Exercise requirements:
Please lay out every line of the items below as a Markdown table with the columns Row and Line, skipping any blank lines.

***

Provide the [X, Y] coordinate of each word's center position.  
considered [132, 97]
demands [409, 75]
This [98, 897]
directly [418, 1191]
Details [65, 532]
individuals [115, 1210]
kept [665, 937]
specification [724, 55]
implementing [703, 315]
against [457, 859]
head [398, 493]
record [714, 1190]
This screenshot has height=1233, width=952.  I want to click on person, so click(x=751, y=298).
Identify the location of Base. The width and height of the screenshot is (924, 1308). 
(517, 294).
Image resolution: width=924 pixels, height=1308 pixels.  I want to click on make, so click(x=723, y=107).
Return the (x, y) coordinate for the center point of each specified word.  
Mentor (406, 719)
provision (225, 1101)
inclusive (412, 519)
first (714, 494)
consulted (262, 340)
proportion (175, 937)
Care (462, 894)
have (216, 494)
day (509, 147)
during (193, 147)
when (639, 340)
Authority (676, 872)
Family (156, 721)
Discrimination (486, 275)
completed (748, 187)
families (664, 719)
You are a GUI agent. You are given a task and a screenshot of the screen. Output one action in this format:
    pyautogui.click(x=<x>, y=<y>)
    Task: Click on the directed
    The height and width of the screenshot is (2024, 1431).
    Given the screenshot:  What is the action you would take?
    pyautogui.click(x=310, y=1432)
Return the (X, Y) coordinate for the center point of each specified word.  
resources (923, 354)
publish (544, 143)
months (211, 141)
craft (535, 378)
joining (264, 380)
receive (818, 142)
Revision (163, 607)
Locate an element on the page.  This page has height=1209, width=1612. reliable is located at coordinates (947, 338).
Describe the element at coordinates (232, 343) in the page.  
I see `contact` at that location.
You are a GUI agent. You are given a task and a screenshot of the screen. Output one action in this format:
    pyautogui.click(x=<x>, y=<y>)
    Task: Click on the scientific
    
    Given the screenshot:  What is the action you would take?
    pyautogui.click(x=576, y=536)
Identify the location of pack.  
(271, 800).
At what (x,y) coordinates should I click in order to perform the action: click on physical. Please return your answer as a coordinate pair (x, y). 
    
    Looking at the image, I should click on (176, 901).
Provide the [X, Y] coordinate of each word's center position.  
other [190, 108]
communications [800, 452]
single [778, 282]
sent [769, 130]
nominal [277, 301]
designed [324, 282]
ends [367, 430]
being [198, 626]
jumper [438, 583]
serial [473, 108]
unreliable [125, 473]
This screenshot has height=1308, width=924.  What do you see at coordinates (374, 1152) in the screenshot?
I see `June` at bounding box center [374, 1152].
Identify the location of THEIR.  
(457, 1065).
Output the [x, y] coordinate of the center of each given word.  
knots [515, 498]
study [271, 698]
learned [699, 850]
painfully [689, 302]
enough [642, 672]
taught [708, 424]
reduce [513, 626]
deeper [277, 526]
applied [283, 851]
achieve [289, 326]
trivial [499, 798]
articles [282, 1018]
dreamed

***

Complete response:
| Row | Line |
|---|---|
| 1 | Provide the [X, Y] coordinate of each word's center position.   |
| 2 | considered [132, 97] |
| 3 | demands [409, 75] |
| 4 | This [98, 897] |
| 5 | directly [418, 1191] |
| 6 | Details [65, 532] |
| 7 | individuals [115, 1210] |
| 8 | kept [665, 937] |
| 9 | specification [724, 55] |
| 10 | implementing [703, 315] |
| 11 | against [457, 859] |
| 12 | head [398, 493] |
| 13 | record [714, 1190] |
| 14 | This screenshot has height=1233, width=952.  I want to click on person, so click(x=751, y=298). |
| 15 | Identify the location of Base. The width and height of the screenshot is (924, 1308).  |
| 16 | (517, 294). |
| 17 | Image resolution: width=924 pixels, height=1308 pixels.  I want to click on make, so click(x=723, y=107). |
| 18 | Return the (x, y) coordinate for the center point of each specified word.   |
| 19 | Mentor (406, 719) |
| 20 | provision (225, 1101) |
| 21 | inclusive (412, 519) |
| 22 | first (714, 494) |
| 23 | consulted (262, 340) |
| 24 | proportion (175, 937) |
| 25 | Care (462, 894) |
| 26 | have (216, 494) |
| 27 | day (509, 147) |
| 28 | during (193, 147) |
| 29 | when (639, 340) |
| 30 | Authority (676, 872) |
| 31 | Family (156, 721) |
| 32 | Discrimination (486, 275) |
| 33 | completed (748, 187) |
| 34 | families (664, 719) |
| 35 | You are a GUI agent. You are given a task and a screenshot of the screen. Output one action in this format: |
| 36 |     pyautogui.click(x=<x>, y=<y>) |
| 37 |     Task: Click on the directed |
| 38 |     The height and width of the screenshot is (2024, 1431). |
| 39 |     Given the screenshot:  What is the action you would take? |
| 40 |     pyautogui.click(x=310, y=1432) |
| 41 | Return the (X, Y) coordinate for the center point of each specified word.   |
| 42 | resources (923, 354) |
| 43 | publish (544, 143) |
| 44 | months (211, 141) |
| 45 | craft (535, 378) |
| 46 | joining (264, 380) |
| 47 | receive (818, 142) |
| 48 | Revision (163, 607) |
| 49 | Locate an element on the page.  This page has height=1209, width=1612. reliable is located at coordinates (947, 338). |
| 50 | Describe the element at coordinates (232, 343) in the page.   |
| 51 | I see `contact` at that location. |
| 52 | You are a GUI agent. You are given a task and a screenshot of the screen. Output one action in this format: |
| 53 |     pyautogui.click(x=<x>, y=<y>) |
| 54 |     Task: Click on the scientific |
| 55 |     Given the screenshot:  What is the action you would take? |
| 56 |     pyautogui.click(x=576, y=536) |
| 57 | Identify the location of pack.   |
| 58 | (271, 800). |
| 59 | At what (x,y) coordinates should I click in order to perform the action: click on physical. Please return your answer as a coordinate pair (x, y).  |
| 60 |     Looking at the image, I should click on (176, 901). |
| 61 | Provide the [X, Y] coordinate of each word's center position.   |
| 62 | other [190, 108] |
| 63 | communications [800, 452] |
| 64 | single [778, 282] |
| 65 | sent [769, 130] |
| 66 | nominal [277, 301] |
| 67 | designed [324, 282] |
| 68 | ends [367, 430] |
| 69 | being [198, 626] |
| 70 | jumper [438, 583] |
| 71 | serial [473, 108] |
| 72 | unreliable [125, 473] |
| 73 | This screenshot has height=1308, width=924.  What do you see at coordinates (374, 1152) in the screenshot? |
| 74 | I see `June` at bounding box center [374, 1152]. |
| 75 | Identify the location of THEIR.   |
| 76 | (457, 1065). |
| 77 | Output the [x, y] coordinate of the center of each given word.   |
| 78 | knots [515, 498] |
| 79 | study [271, 698] |
| 80 | learned [699, 850] |
| 81 | painfully [689, 302] |
| 82 | enough [642, 672] |
| 83 | taught [708, 424] |
| 84 | reduce [513, 626] |
| 85 | deeper [277, 526] |
| 86 | applied [283, 851] |
| 87 | achieve [289, 326] |
| 88 | trivial [499, 798] |
| 89 | articles [282, 1018] |
| 90 | dreamed |